- _MATERIAL FOR THIS EXERCISE_:
........
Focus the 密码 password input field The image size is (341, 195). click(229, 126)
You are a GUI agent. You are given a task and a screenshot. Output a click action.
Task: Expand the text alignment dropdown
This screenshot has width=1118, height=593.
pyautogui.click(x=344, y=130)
........
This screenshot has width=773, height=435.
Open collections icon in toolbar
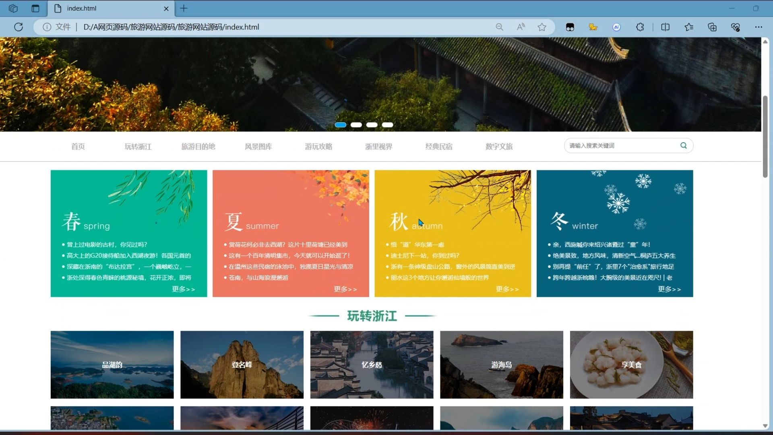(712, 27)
........
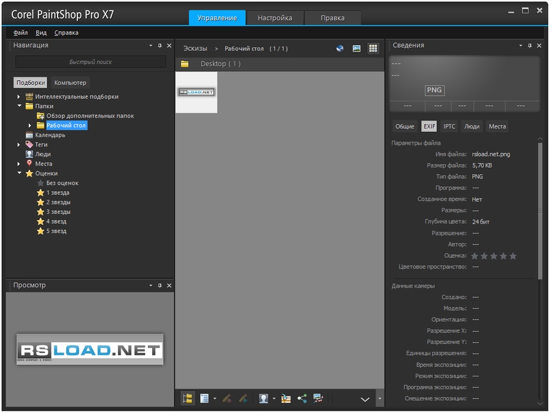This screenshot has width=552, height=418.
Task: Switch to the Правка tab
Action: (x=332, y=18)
........
- _INSTRUCTION_: Starting at the line that has "This screenshot has width=552, height=418." and stopping after the line that has "Action: (x=332, y=18)", copy the items with "Open" substituted for "Switch to" and nothing else changed. Leave the pictures out of your answer.

- _ANSWER TO THE PROBLEM_:
This screenshot has width=552, height=418.
Task: Open the Правка tab
Action: (x=332, y=18)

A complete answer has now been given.